After just twenty-five minutes of arguments last Friday, U.S. District Judge Kevin Sharp placed a temporary restraining order on new medical standards for Tennessee abortion clinics, the Tennessean reports.
Under the recently-enacted law, surgical abortion clinics must meet the same regulatory standards as ambulatory surgical treatment centers. Four abortion clinics in the state already qualify, but The Women’s Center in Nashville and the Bristol Regional Women’s Center were in danger of having to close down by July 1.
The abortion centers complained that the applications for the new licensing and approval were not made available until June 16, making it impossible to fit a potentially months-long compliance process into two weeks. Sharp agreed.
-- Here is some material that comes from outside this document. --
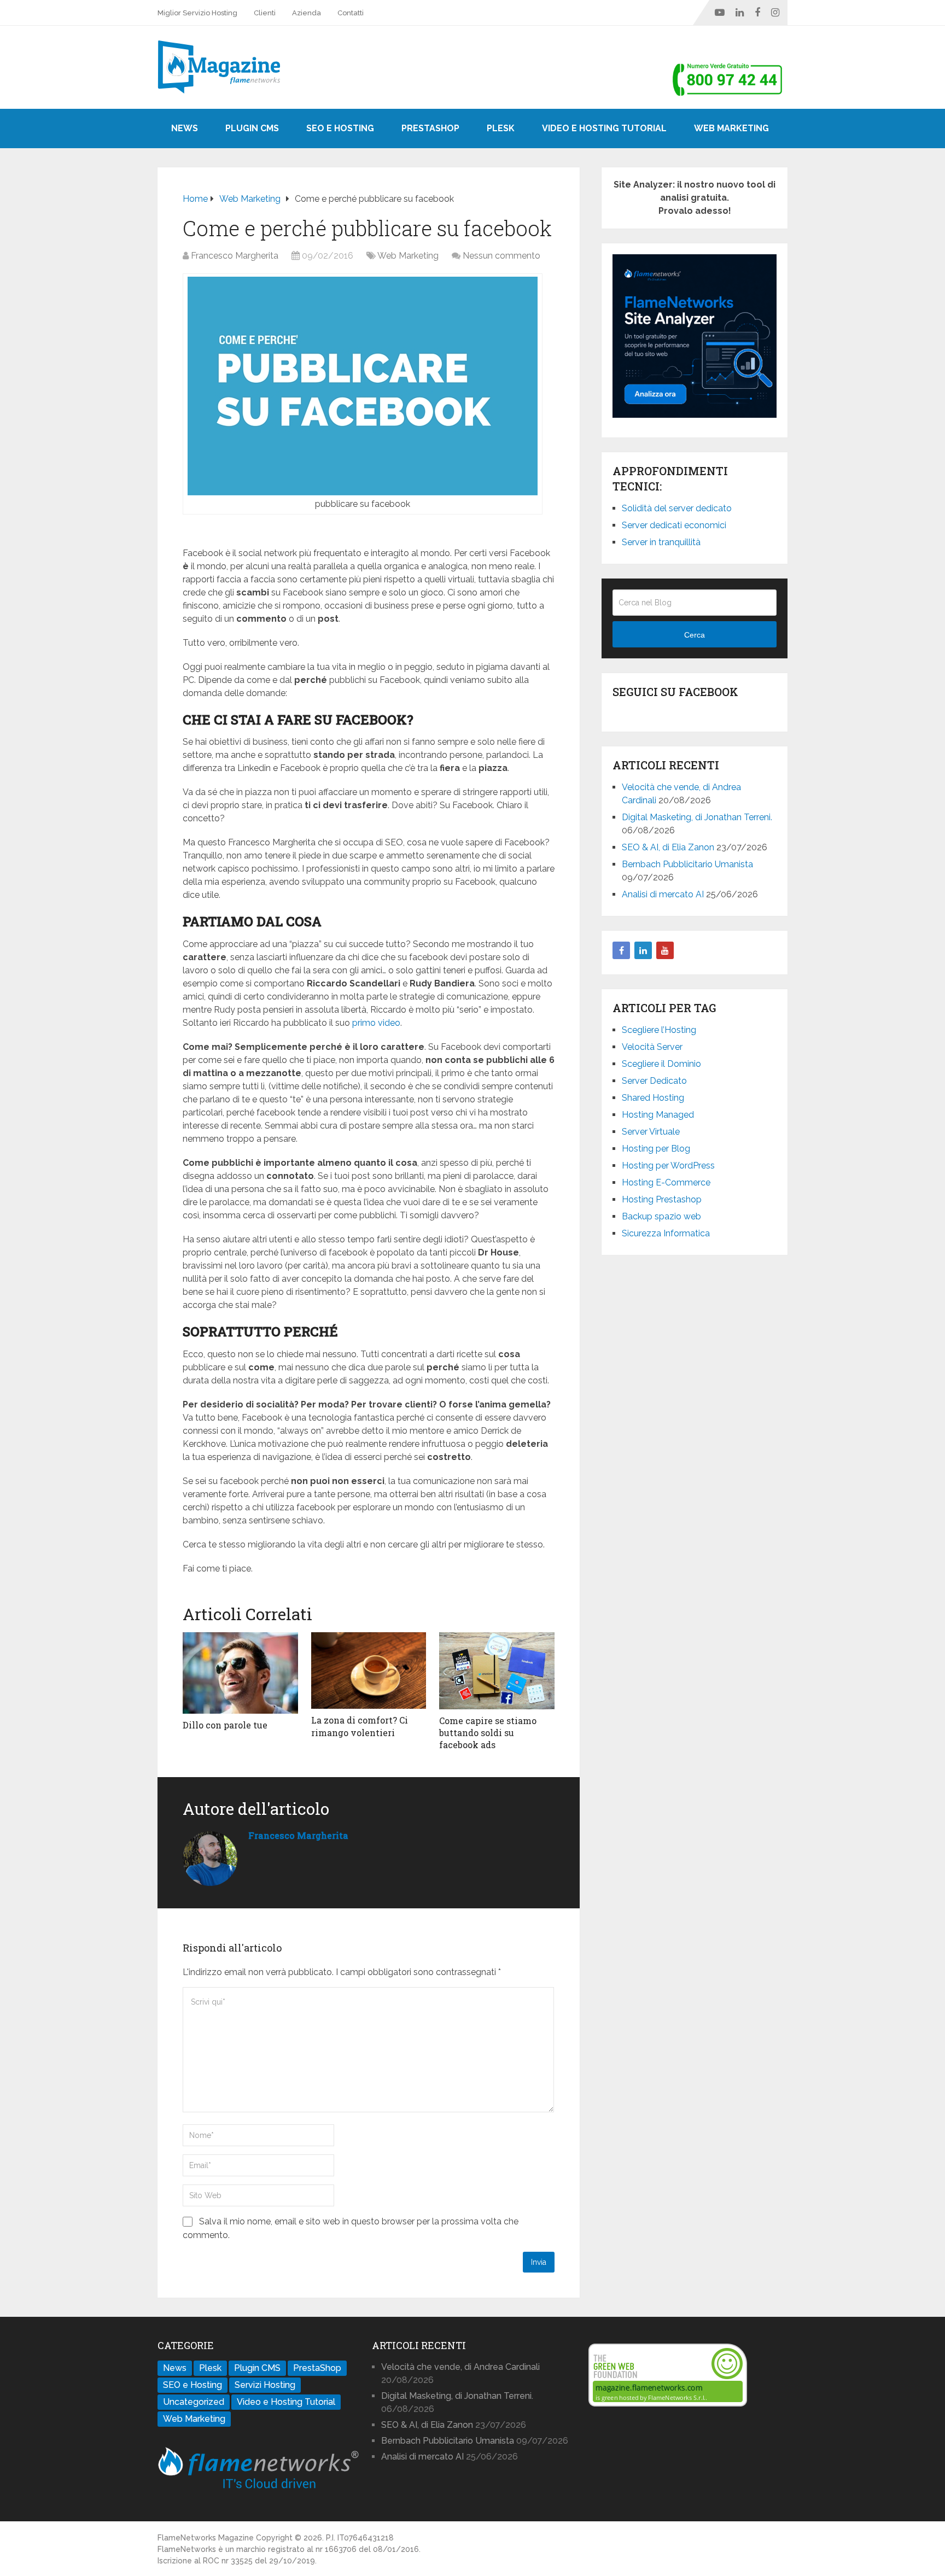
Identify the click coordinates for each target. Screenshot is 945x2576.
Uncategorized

Because the restraining order ultimately concerned the logistics of the time frame, it alone is unlikely to have significant ramifications for clinic regulations in other states, though it remains to be seen whether the court will side with abortionists’ argument that regulating abortion clinics places an “undue burden” on women when the case resumes on July 9.
The abortionists’ suit is also challenging Tennessee’s requirements that abortionists obtain hospital admitting privileges and that women seeking abortion wait 48 hours after receiving physician counseling on the decision. In Planned Parenthood v. Casey, the US Supreme Court upheld the constitutionality of 24-hour waiting periods.